- Created by Fréderic LOUI on Sep 28, 2021
This is additional post related to blog series called "RARE software architecture". As its name implies, it deals with topics related to RARE/freeRouter software design choice.
Requirement
|
Overview
In [Modular design #001] article we described RARE/freeRtr main components:
- a control plane
- a data plane which can have different "flavor"
- and a message API interface that is tying the 2 components above
Article objective
In most of our past articles, all the components listed above were running on the same host as it is mostly the case on traditional monolithic hardware. In this article we demonstrate that RARE/freeRtr inherently exposes a totally disaggregated model. Practically, what does this means ? We will show in subsequent section that each of the components above can run on different hosts.
Note
While the control plane and the message API interface can be run from any host such as bare metal server, VM or even container, the dataplane of your choice will have to run on specific platform. For example, if you plan to implement a core backbone MPLS router able to switch 6.4 Tbps of packet throughput, the dataplane must be a specific hardware. (e.g. powered by INTEL TOFINO switch ASIC)
Diagram
In this example we will consider 2 routers named DAV0001 and DAV0101 respectively. Both if these routers are establishing an OSPF adjacency between them.
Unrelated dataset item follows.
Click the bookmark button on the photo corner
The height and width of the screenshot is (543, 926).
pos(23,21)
- DAV0001 is a P4 switch powered INTEL TOFINO ASIC
- DAV0101 is a SOHO RARE/freeRtr DELL VEP1445
Let's assume the logical figure below:
[ #002 ] - Modular design
In reality, we will run DAV0001 components in a different host respectively. We assume of course that there is connectivity between each of them.
Let's first start the INTEL TOFINO dataplane.
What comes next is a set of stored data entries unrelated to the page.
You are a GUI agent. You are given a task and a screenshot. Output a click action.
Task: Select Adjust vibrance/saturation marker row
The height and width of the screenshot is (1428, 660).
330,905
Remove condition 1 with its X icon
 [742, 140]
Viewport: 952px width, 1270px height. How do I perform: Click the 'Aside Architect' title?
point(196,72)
root@rare:~# /opt/freertr/bin/start_bfswd.sh
bf_switchd: no process found Using SDE /opt/bf_switchd Using SDE_INSTALL /opt/bf_switchd/install Setting up DMA Memory Pool Using TARGET_CONFIG_FILE /opt/bf_switchd/install/share/p4/targets/tofino/bf_router.conf Using PATH /opt/bf_switchd/install/bin:/opt/freertr/bin:/opt/bf_switchd/install/bin:/opt/bf_switchd:/opt/bf_switchd/tools:/usr/local/sbin:/usr/local/bin:/usr/sbin:/usr/bin:/sbin:/bin Using LD_LIBRARY_PATH /usr/local/lib:/opt/bf_switchd/install/lib: bf_sysfs_fname /sys/class/bf/bf0/device/dev_add kernel mode packet driver present, forcing kernel_pkt option! Install dir: /opt/bf_switchd/install (0x55ac03623d20) bf_switchd: system services initialized bf_switchd: loading conf_file /opt/bf_switchd/install/share/p4/targets/tofino/bf_router.conf... bf_switchd: processing device configuration... Configuration for dev_id 0 Family : tofino pci_sysfs_str : /sys/devices/pci0000:00/0000:00:03.0/0000:05:00.0 pci_domain : 0 pci_bus : 5 pci_fn : 0 pci_dev : 0 pci_int_mode : 1 sbus_master_fw: /opt/bf_switchd/install/ pcie_fw : /opt/bf_switchd/install/ serdes_fw : /opt/bf_switchd/install/ sds_fw_path : /opt/bf_switchd/install/share/tofino_sds_fw/avago/firmware microp_fw_path: bf_switchd: processing P4 configuration... P4 profile for dev_id 0 num P4 programs 1 p4_name: bf_router p4_pipeline_name: pipe libpd: libpdthrift: context: /opt/bf_switchd/install/share/tofinopd/bf_router/pipe/context.json config: /opt/bf_switchd/install/share/tofinopd/bf_router/pipe/tofino.bin Pipes in scope [0 1 2 3 ] diag: accton diag: Agent[0]: /opt/bf_switchd/install/lib/libpltfm_mgr.so non_default_port_ppgs: 0 SAI default initialize: 1 bf_switchd: library /opt/bf_switchd/install/lib/libpltfm_mgr.so loaded bf_switchd: agent[0] initialized Health monitor started Operational mode set to ASIC Initialized the device types using platforms infra API ASIC detected at PCI /sys/class/bf/bf0/device ASIC pci device id is 16 Skipped pkt-mgr init Starting PD-API RPC server on port 9090 bf_switchd: drivers initialized bf_switchd: dev_id 0 initialized bf_switchd: initialized 1 devices Adding Thrift service for bf-platforms to server bf_switchd: thrift initialized for agent : 0 bf_switchd: spawning cli server thread bf_switchd: spawning driver shell bf_switchd: server started - listening on port 9999 bfruntime gRPC server started on 0.0.0.0:50052 ******************************************** * WARNING: Authorised Access Only * ******************************************** bfshell>
From that point the dataplane has activated its P4 CPU_PORT which is in our case ens1 Linux interface that appeared when you activate bf_kpkt modules.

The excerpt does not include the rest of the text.